▶ _PROBLEM DETAILS_
Beginning with the line that has "Open preview device selection", reproduce each remaining line of the data exactly, down to and including the last.

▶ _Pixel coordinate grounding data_
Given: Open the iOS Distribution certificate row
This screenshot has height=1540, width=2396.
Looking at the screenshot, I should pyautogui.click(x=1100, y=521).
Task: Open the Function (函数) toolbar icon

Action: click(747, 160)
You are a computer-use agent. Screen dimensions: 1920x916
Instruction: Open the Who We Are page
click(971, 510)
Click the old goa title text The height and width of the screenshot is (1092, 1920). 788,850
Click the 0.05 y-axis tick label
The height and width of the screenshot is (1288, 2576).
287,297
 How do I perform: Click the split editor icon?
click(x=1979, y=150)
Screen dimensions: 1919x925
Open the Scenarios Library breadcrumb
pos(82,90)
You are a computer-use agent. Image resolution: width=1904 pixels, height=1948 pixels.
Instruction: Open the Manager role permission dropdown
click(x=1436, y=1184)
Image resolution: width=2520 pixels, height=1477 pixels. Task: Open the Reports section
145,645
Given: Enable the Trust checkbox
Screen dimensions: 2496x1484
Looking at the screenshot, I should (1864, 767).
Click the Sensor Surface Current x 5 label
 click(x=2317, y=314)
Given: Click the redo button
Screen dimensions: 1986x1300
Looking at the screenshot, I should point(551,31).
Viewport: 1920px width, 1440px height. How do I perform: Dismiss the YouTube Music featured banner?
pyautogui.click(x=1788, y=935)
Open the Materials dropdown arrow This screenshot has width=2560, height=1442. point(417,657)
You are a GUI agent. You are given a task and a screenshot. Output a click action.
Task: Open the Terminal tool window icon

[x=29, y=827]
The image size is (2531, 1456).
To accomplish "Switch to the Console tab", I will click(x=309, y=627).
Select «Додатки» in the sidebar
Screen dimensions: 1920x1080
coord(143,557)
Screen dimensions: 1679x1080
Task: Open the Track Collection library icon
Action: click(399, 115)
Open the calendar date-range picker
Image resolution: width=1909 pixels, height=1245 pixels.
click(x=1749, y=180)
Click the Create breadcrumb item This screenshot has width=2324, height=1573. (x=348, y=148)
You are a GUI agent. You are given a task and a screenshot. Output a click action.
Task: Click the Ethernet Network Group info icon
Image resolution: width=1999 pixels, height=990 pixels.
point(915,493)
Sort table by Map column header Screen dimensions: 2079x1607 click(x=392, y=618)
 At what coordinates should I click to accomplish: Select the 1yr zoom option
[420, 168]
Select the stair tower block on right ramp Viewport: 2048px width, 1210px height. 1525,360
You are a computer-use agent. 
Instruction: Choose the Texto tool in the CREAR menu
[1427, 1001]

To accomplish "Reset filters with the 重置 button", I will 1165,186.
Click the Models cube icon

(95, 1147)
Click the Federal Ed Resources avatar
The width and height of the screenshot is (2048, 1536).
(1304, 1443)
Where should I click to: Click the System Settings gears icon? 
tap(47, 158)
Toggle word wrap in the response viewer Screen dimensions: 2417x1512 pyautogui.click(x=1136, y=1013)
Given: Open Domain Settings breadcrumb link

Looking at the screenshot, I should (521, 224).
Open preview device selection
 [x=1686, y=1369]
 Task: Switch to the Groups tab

▶ _RESULT FOR THIS EXERCISE_
Open preview device selection
 [x=1686, y=1369]
 Task: Switch to the Groups tab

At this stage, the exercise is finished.